Soil is composed of both living (biotic) and nonliving (abiotic) elements. Soil contains air, water, and minerals as well as plant and animal matter. Soil is formed by the disintegrating of rock under the influence of climate. Events such as temperature fluctations (freezing and thawing) contribute to the weathering of rock into the substance we recognize as soil. Organic matter such as leaves, dead plant material, and decaying organisms contribute to the biotic components of soil.

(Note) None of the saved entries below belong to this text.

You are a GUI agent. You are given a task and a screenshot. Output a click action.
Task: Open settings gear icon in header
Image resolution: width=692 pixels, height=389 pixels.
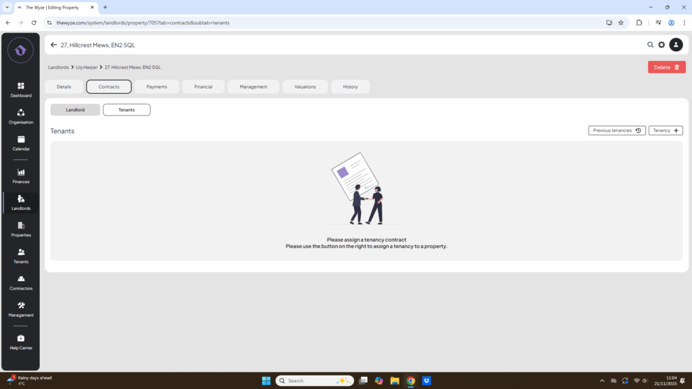pyautogui.click(x=662, y=45)
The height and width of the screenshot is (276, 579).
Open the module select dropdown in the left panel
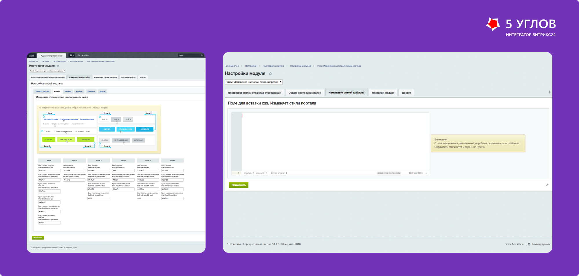point(47,71)
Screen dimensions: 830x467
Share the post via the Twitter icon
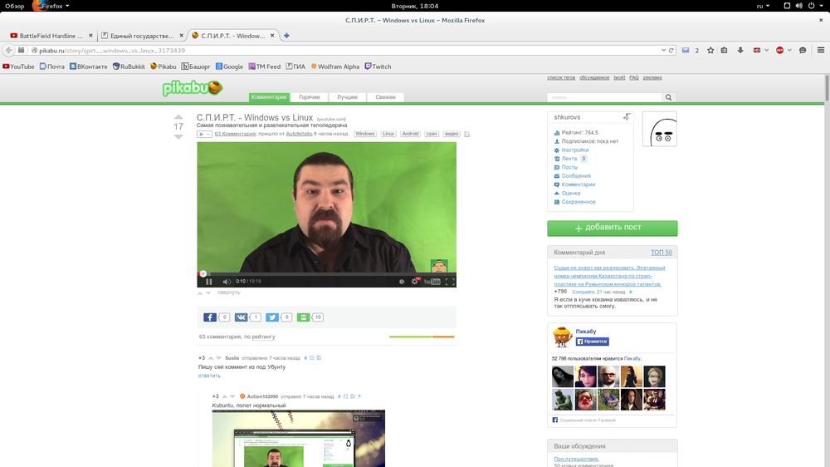coord(271,317)

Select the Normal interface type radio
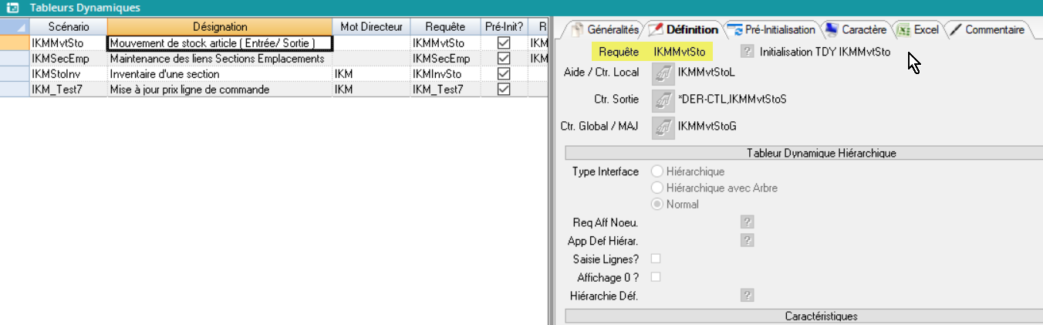(657, 205)
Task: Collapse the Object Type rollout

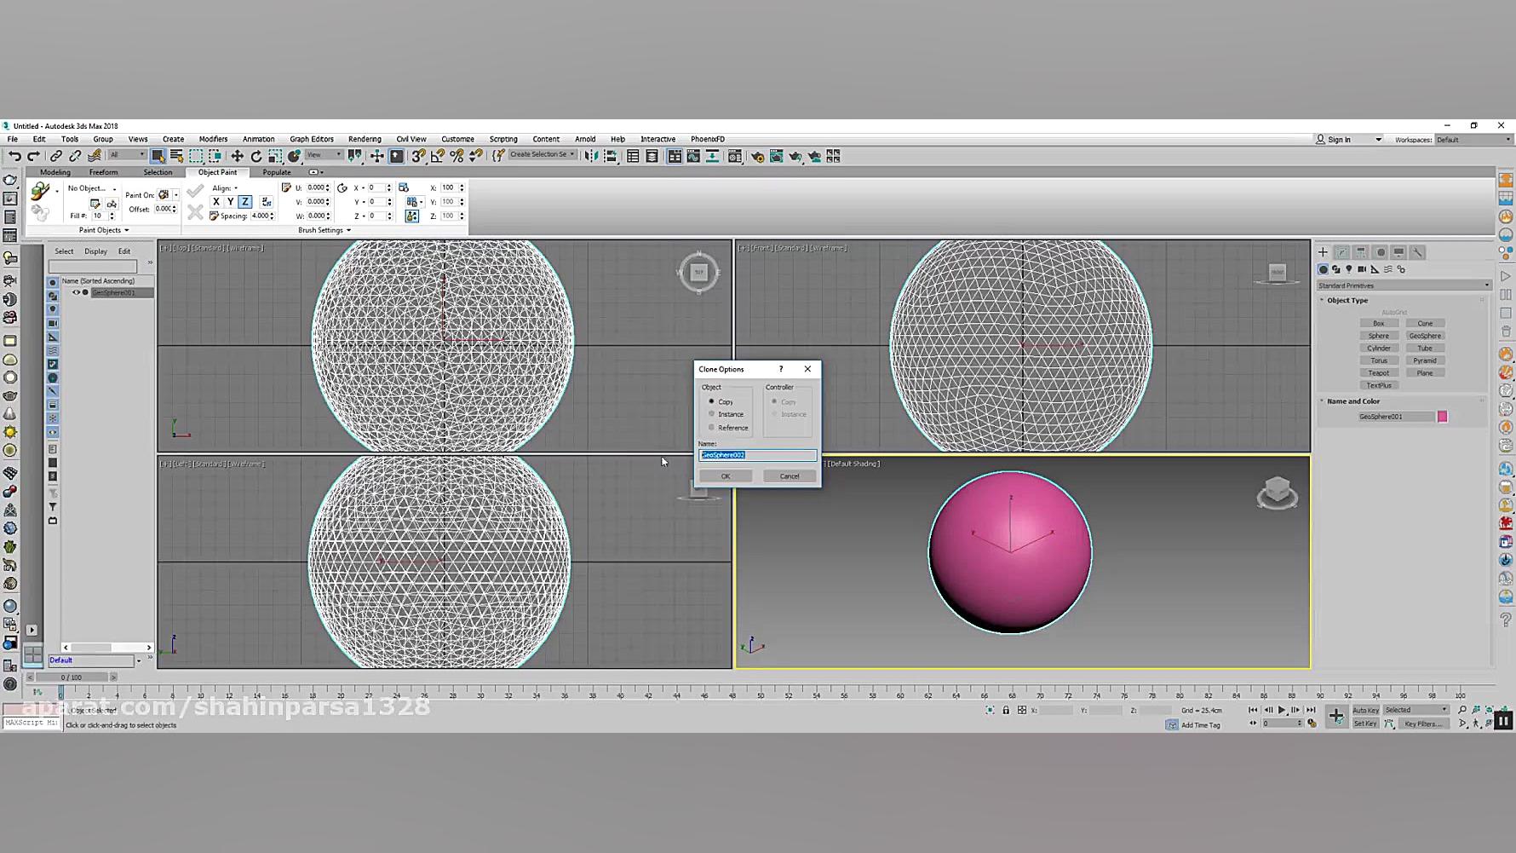Action: tap(1347, 301)
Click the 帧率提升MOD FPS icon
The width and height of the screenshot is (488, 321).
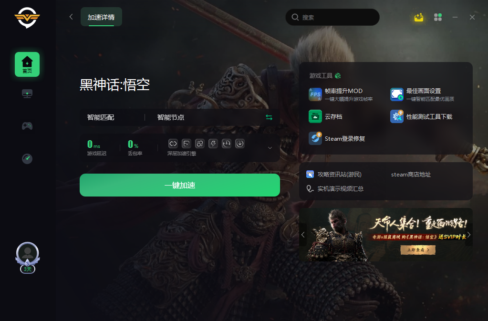pyautogui.click(x=315, y=94)
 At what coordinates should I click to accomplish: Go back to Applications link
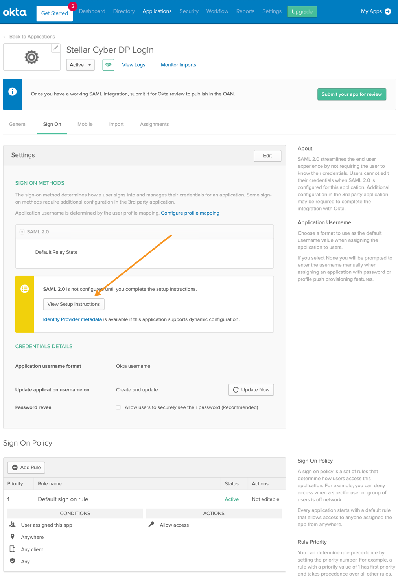click(x=29, y=37)
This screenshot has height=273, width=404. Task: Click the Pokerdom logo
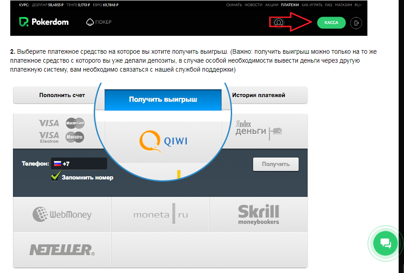(x=44, y=22)
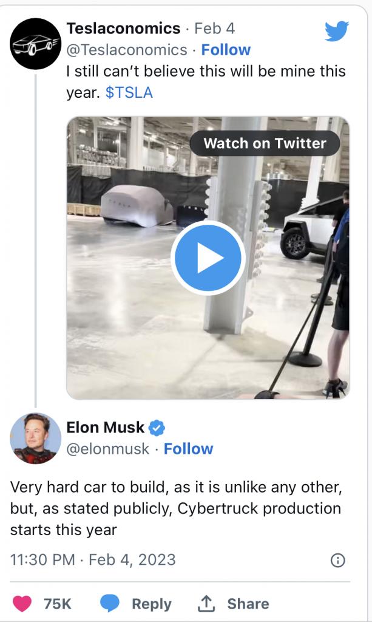Click the share upload arrow icon
Viewport: 372px width, 622px height.
coord(206,603)
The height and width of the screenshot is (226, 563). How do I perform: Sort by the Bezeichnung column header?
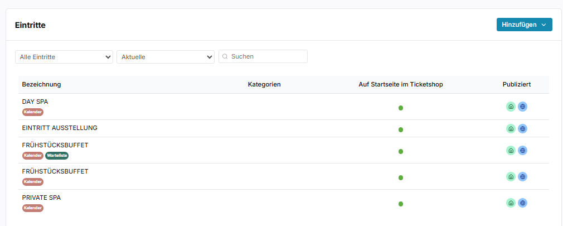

It can take 100 to 500 years to make one inch of topsoil. From the perspective of a human lifetime, soil is a nonrenewable resource. In the United States, cropland erosion decreased by more than 40% between 1982 and 2007. During this time, more and more farmers implemented practices like strip cropping, contour planting, conservation tillage, and planting cover crops to help mitigate wind and water erosion. Erosion has slowed over the past 30 years, but we are still losing millions of tons of topsoil each year at a rate much faster than the natural replenishment rate. Farmers don’t always have the resources needed to implement soil conservation practices. For example, cover crops effectively reduce erosion, but the seed for the crop costs money, takes time to plant, and needs water to grow, and the cover crop doesn’t directly generate any income for the farmer. When topsoil is lost, crops are less productive, income is reduced, fewer people might be fed, and sediment may wash into lakes and rivers downstream impacting water quality.
Erosion reduces agricultural productivity and washes sediment into rivers, lakes, ocean gulfs and bays, affecting fisheries and recreation opportunities in these water bodies. Soil loss affects our country’s economy and our lives. Soils produce our food, keeping us alive. How do we put a value on soil or land? Many would say it is simply invaluable, but farmers have to make economic decisions about the soil every day. They cannot spend more to protect the soil than they earn from selling their crops, or they will go out of business. Yet, if farmers don’t protect the soil, many years of erosion could destroy the productivity of our valuable agricultural soils. The field of sustainable agriculture evaluates problems like this and looks for solutions. Agricultural scientists, policy makers, engineers, and many others are working to help farmers develop techniques that are economically viable, produce the food we need, and protect natural resources like soil and water over the long term.